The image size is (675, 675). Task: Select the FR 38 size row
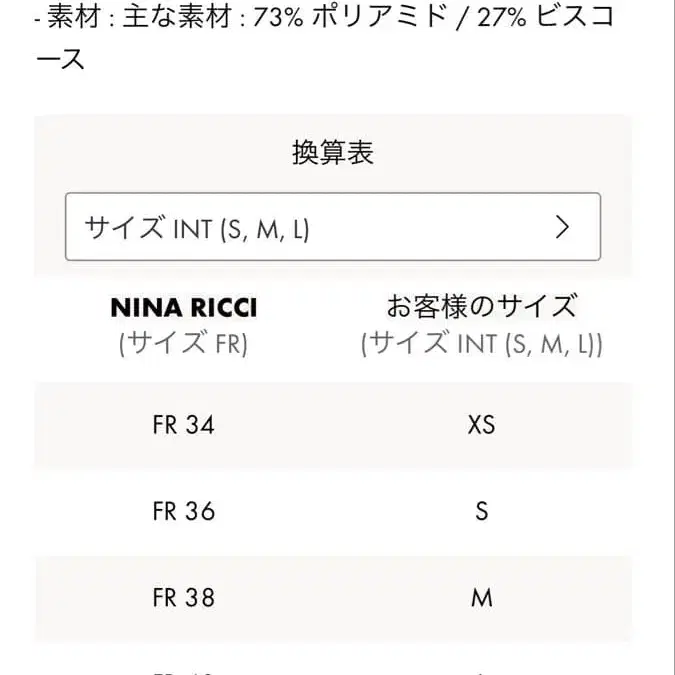[333, 598]
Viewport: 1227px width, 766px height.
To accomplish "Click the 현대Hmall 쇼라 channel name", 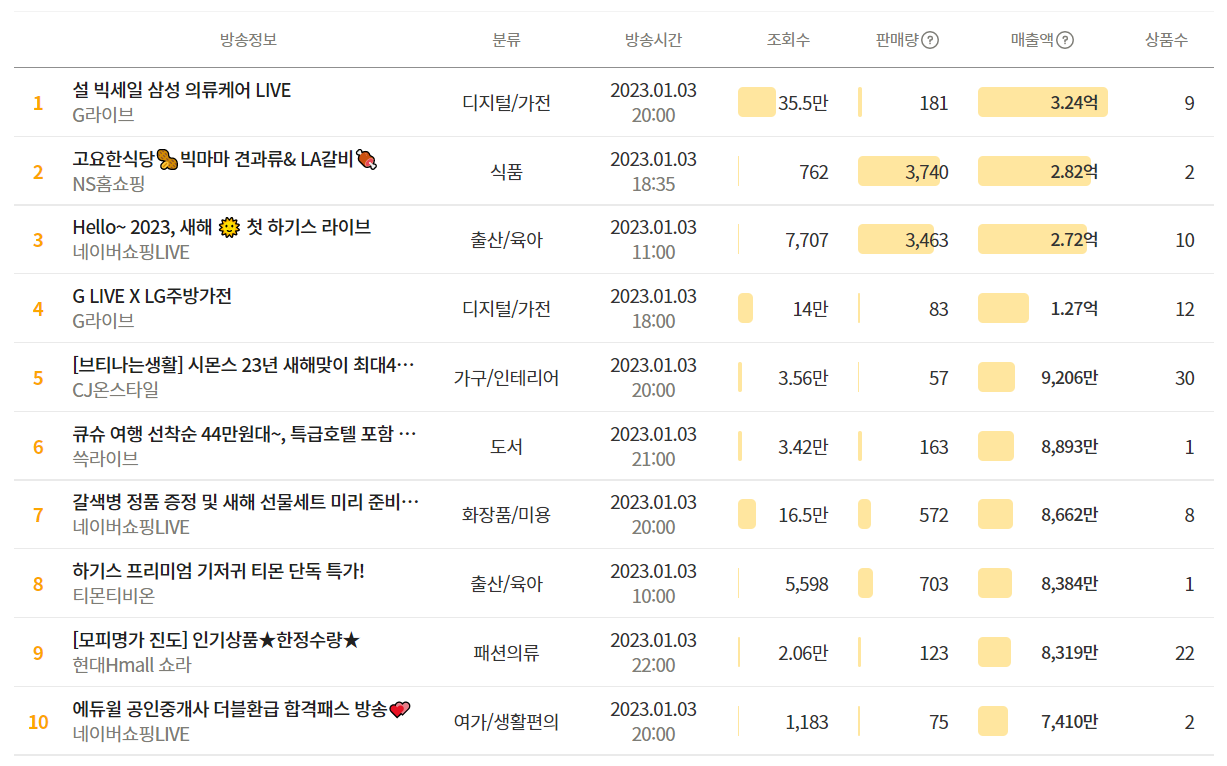I will [132, 665].
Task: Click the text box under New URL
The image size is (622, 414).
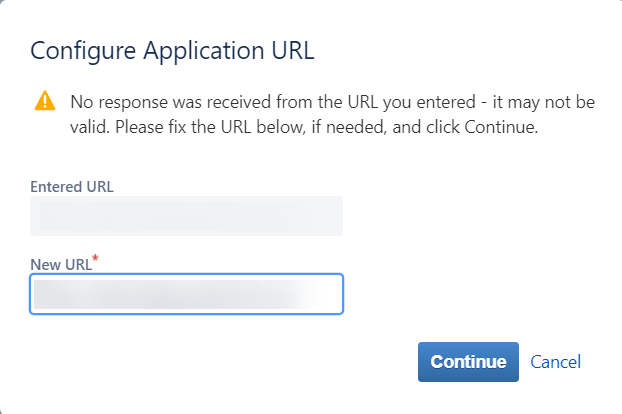Action: (187, 294)
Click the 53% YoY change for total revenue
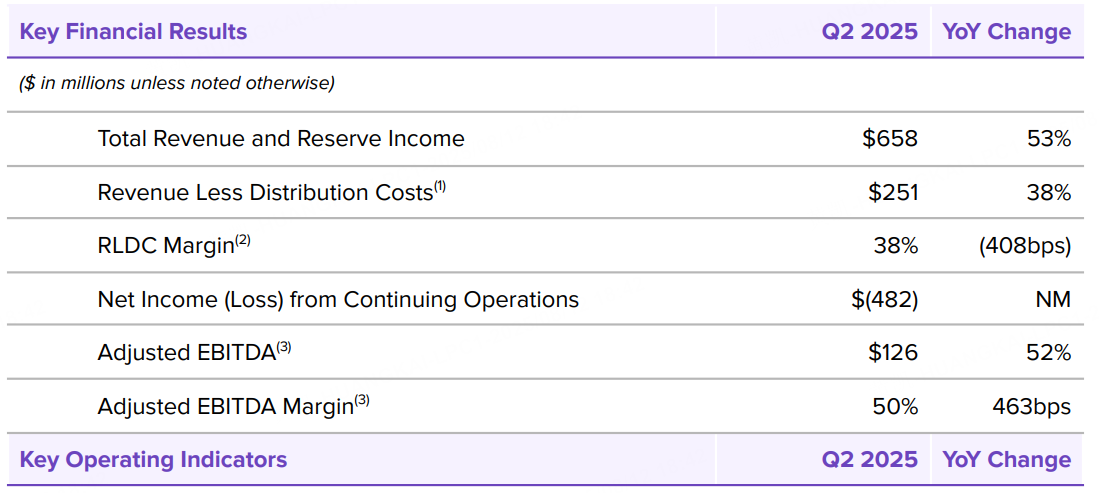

========

## PROBLEM TO SOLVE
Everything from the line containing "Task: Click the text box under New URL" through the end of the data should be printed exactly, line for line, except the pictures.

## RESULT OF THIS EXERCISE
Task: Click the text box under New URL
The image size is (622, 414).
Action: (187, 294)
Click the 53% YoY change for total revenue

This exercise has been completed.